23:45Et ensuite, pendant la mission,
23:47qui va s'asseoir derrière
23:48et puis prendre sa « casquette »
23:50d'officier renseignement embarqué.
23:52Donc, c'est un exemple que je prends
23:54pour montrer que nos équipages sont élargis
23:56et c'est une richesse
23:57puisque ça crée une cohésion qui est unique.
24:02Des équipages au sein desquels
24:04les mécaniciens ont une place essentielle.
24:06En assurant au quotidien
24:08la disponibilité de l'appareil,
24:10ils sont les garants de son engagement.
24:14En permanence, les aviateurs s'adaptent
24:16pour exploiter au mieux
24:17le potentiel de l'Atlas,
24:19avec l'ambition d'en faire bien plus
24:21qu'un agent de transport.
24:23La principale expérimentation
24:25vise à permettre à cette machine
24:27de pouvoir voler très bas
24:29mais sans visibilité.
24:32C'est-à-dire que c'est l'avion lui-même
24:33qui fait le suivi de terrain,
24:35donc qui évite les obstacles qui sont devant lui
24:37sans que le pilote n'intervienne.
24:39Ce qui est évidemment
24:40une capacité tactique exceptionnelle.
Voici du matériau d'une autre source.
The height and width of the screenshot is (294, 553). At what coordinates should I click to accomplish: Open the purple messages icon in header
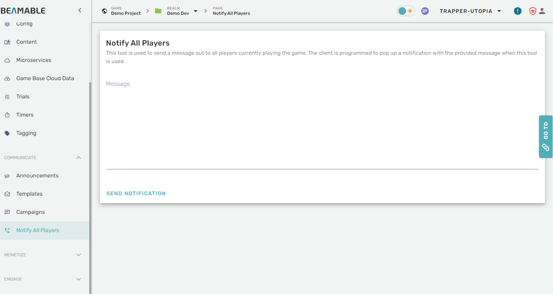click(425, 11)
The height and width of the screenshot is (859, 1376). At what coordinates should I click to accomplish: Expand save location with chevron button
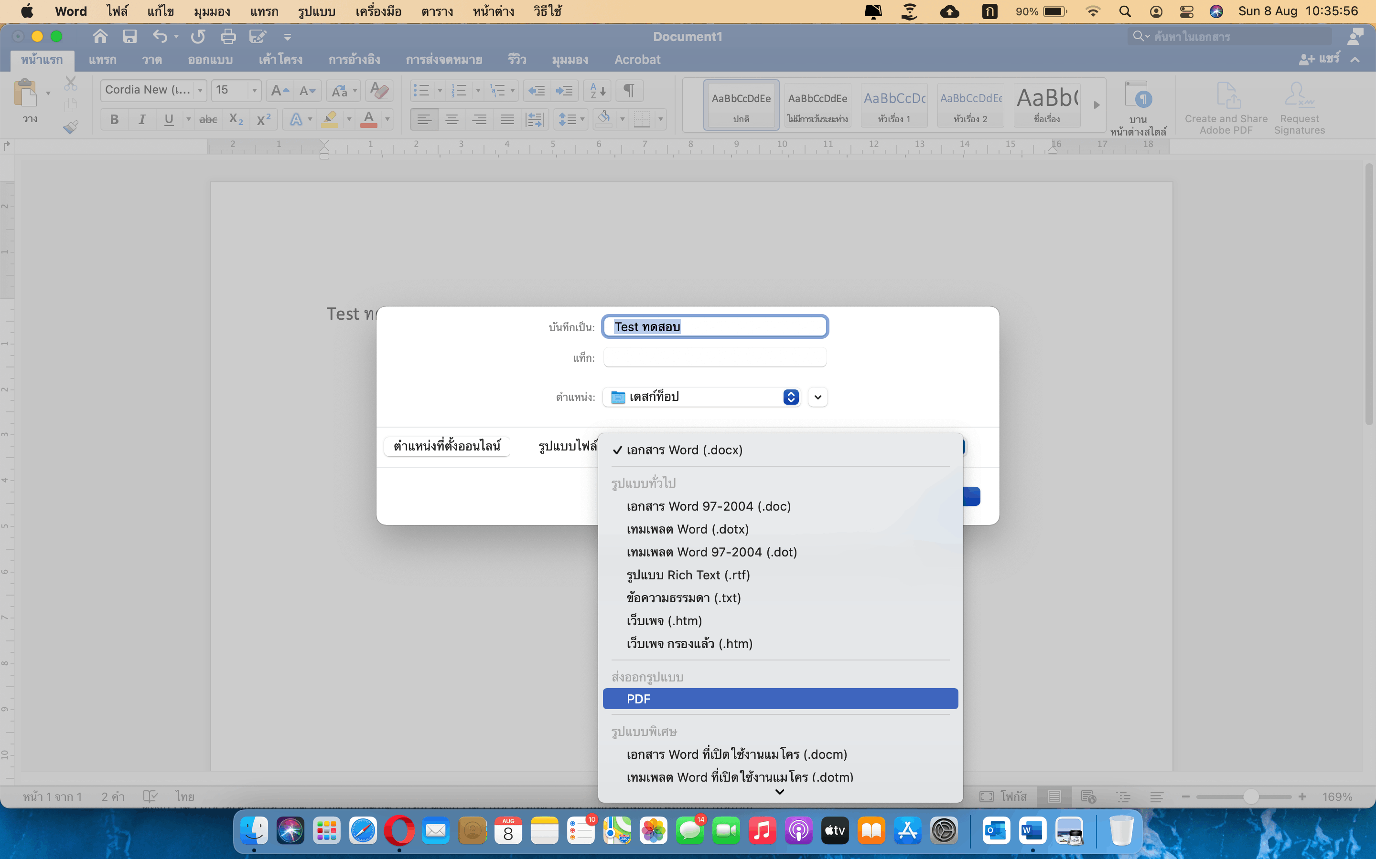818,397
24:42Nous avons également d'autres expérimentations
24:45comme le largage de drones par exemple,
24:48le largage d'effecteurs.
24:50Et nous avons encore
24:52un champ des possibles très élevé,
24:54très important à défricher.
24:58L'objectif dans les prochaines années,
25:00le transformer en une plateforme aérienne
25:03en lien avec le commandement.
25:04Les unités projetées au sol,
25:06des drones ou encore des missiles largués.
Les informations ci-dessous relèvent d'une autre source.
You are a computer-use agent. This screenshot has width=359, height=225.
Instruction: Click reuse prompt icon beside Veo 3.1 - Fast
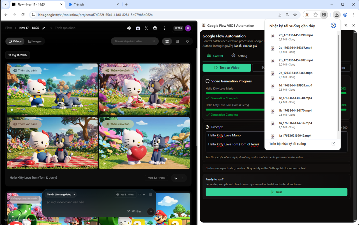point(175,178)
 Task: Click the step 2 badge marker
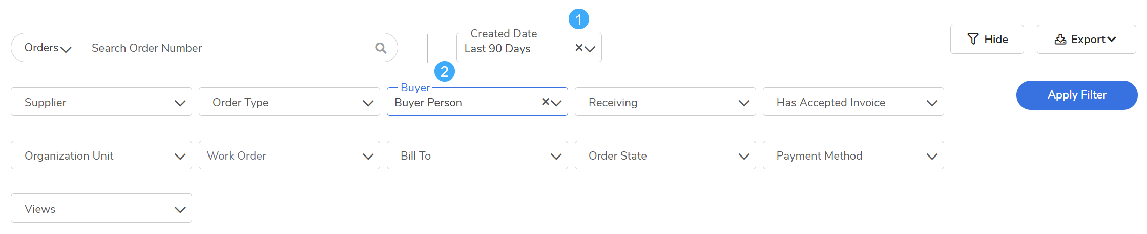pyautogui.click(x=445, y=71)
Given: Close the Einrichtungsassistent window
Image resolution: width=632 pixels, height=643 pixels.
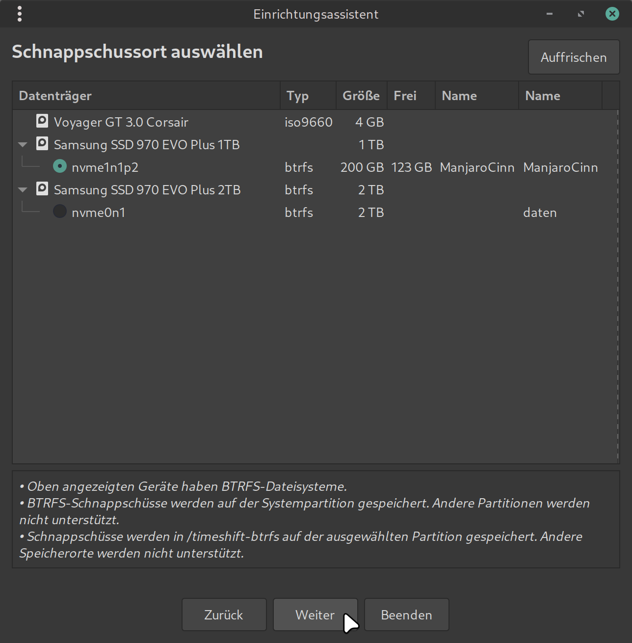Looking at the screenshot, I should click(612, 14).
25:10Pour cela, il sera doté
25:12d'un cœur informatique modulable
25:14qui pourra lui permettre
25:15de jouer un rôle clé
25:17dans le combat collaboratif du futur.
25:20Nous travaillons bien évidemment
25:21très étroitement
25:23avec la direction générale de l'armement
25:25qui est bien évidemment
25:27notre partenaire principal,
25:28majeur pour ces développements.
25:32Mais nous travaillons également
25:33avec des industriels,
25:34Airbus bien évidemment
25:35qui est le développeur de l'avion
25:37également avec d'autres industriels.
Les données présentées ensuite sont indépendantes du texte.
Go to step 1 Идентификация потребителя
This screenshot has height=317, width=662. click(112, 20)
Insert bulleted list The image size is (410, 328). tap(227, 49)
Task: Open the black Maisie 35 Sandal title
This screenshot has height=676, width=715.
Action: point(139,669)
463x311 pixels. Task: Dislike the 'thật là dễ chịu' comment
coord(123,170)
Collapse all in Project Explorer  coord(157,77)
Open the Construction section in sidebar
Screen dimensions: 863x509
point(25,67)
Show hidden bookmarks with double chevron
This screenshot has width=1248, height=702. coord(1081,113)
25:40Je pourrais citer KNDS, Safran, Thales, MBDA.
25:45Mais également avec des industriels plus petits,
25:48des petites entreprises françaises
25:50qui elles sont un petit peu plus souples,
25:52un peu plus agiles
25:52et qui nous permettent justement
25:55de défricher des champs capacitaires
25:57auxquels parfois
25:58nous n'avions même pas nous-mêmes pensé.
26:02Ce travail d'équipe a une nouvelle fois
26:04fait ses preuves cet été
26:05sous très court préavis.
26:07Face à des feux de forêt
26:08d'une intensité exceptionnelle en Gironde
26:10et en appui de la sécurité civile,
26:13des expérimentations ont été menées
26:15afin de doter la 400M
26:17d'un kit de largage de retardant
26:19d'une capacité de 20 tonnes
26:21particulièrement utile
26:22en amont des incendies
26:24pour sécuriser les zones
26:25les plus vulnérables.
26:35L'Atlas promet de continuer
26:36à révolutionner le transport aérien militaire
26:39en ouvrant de nouvelles perspectives opérationnelles
26:42dans les domaines du combat
26:43et de la projection.
26:49Pour toujours garder un temps d'avance
26:52et faire face aux scénarii les plus exigeants,
26:55le Titan n'a pas fini de révéler toute sa puissance.